● TASK DESCRIPTION:
Reproduce the text lines of every item below verbatim, omitting the pictures.

● INPUT DATA:
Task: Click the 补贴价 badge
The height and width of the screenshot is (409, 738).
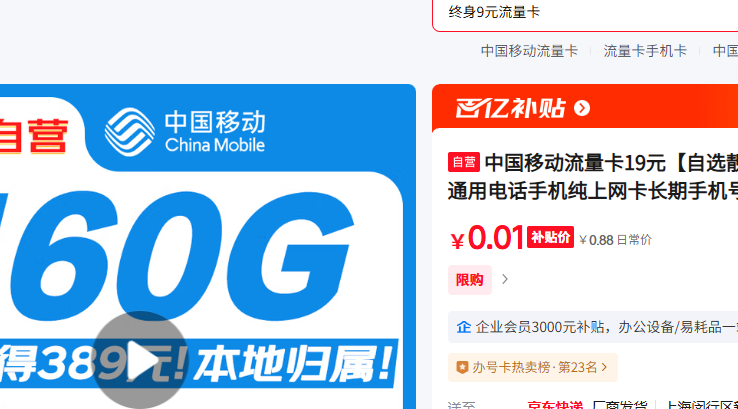Action: [x=550, y=237]
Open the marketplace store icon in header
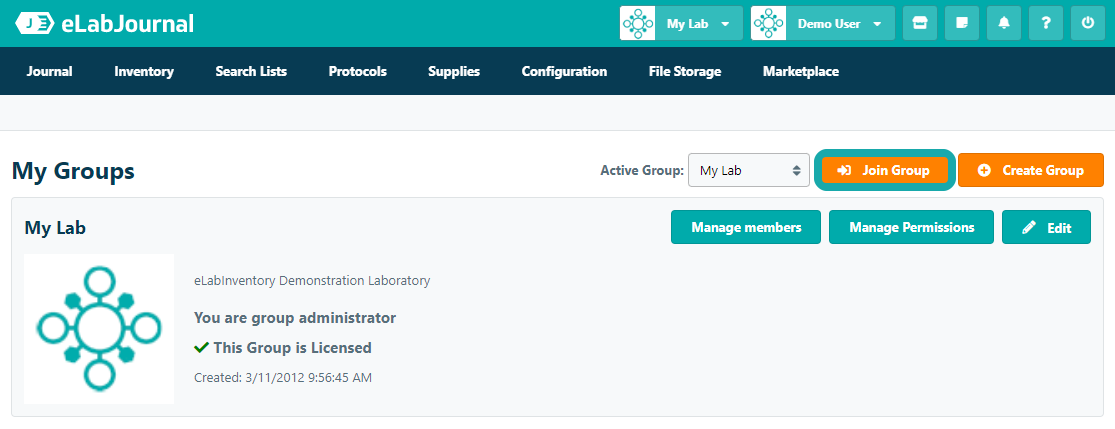 click(x=919, y=23)
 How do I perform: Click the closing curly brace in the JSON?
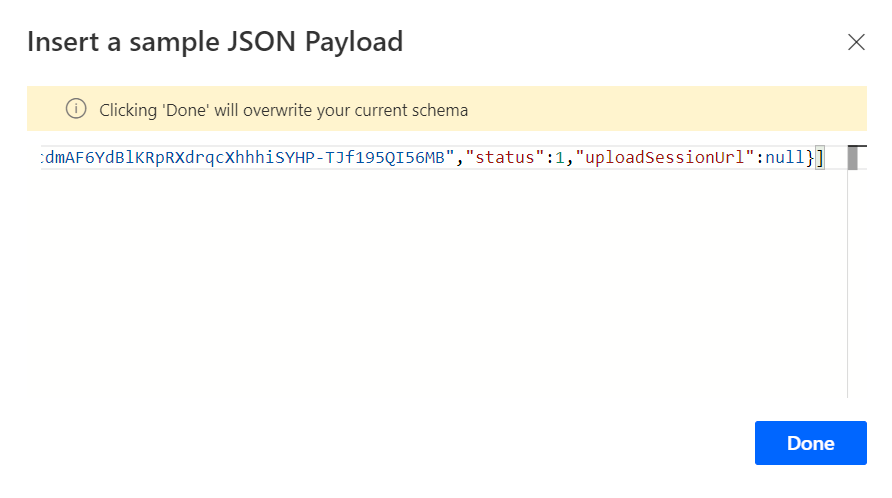click(810, 158)
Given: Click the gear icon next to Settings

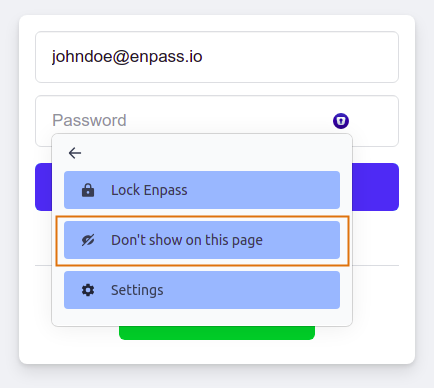Looking at the screenshot, I should click(x=88, y=290).
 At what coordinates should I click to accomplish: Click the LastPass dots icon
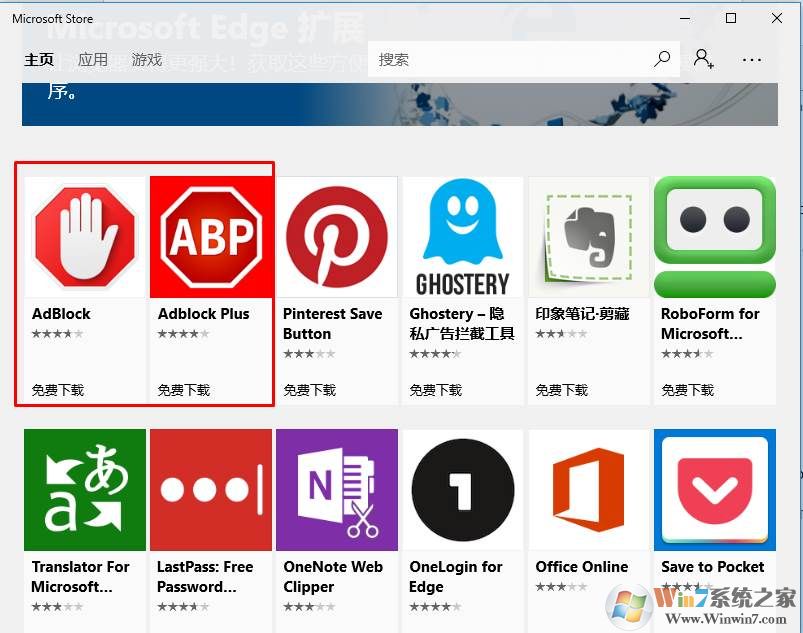click(211, 490)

● EXPECTED OUTPUT:
Task: Click the 补贴价 badge
The height and width of the screenshot is (409, 738).
Action: [x=550, y=237]
Open the marketplace store icon in header
 click(x=919, y=23)
 How do I perform: Click the closing curly brace in the JSON?
click(810, 158)
Given: Click the gear icon next to Settings

Looking at the screenshot, I should click(x=88, y=290).
 At what coordinates should I click to accomplish: Click the LastPass dots icon
click(211, 490)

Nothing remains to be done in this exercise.